WHAT IS NEEDED -> Reproduce the records below word for word, starting at the line that contains "Open Summary questions" and continuing through the end of the records.

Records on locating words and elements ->
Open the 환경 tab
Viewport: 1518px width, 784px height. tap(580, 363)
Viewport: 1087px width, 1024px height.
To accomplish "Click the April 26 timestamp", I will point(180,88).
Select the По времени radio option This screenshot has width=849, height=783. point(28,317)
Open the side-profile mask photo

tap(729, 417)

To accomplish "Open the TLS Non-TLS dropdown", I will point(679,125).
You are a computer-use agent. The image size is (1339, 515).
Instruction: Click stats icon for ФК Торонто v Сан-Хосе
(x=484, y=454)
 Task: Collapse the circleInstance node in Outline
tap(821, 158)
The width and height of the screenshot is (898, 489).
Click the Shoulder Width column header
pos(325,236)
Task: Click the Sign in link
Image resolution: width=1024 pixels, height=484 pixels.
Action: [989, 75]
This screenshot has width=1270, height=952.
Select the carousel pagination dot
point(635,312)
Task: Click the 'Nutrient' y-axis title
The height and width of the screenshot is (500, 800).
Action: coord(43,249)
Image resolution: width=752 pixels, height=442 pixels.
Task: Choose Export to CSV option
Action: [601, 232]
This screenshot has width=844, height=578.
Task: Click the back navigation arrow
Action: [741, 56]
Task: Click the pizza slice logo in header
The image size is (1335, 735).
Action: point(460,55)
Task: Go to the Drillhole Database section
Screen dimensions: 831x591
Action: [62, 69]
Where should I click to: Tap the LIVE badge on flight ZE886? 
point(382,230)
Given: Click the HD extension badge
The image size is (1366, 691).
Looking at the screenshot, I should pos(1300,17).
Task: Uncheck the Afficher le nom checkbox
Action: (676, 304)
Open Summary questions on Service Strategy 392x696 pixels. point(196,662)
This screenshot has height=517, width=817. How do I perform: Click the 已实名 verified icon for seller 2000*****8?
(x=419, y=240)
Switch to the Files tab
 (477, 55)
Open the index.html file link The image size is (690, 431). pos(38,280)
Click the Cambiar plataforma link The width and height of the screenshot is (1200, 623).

TASK ANSWER ->
Open Summary questions on Service Strategy 392x696 pixels. point(196,662)
This screenshot has height=517, width=817. How do I perform: Click the 已实名 verified icon for seller 2000*****8?
(x=419, y=240)
Switch to the Files tab
 (477, 55)
Open the index.html file link The image size is (690, 431). pos(38,280)
Click the Cambiar plataforma link The width and height of the screenshot is (1200, 623).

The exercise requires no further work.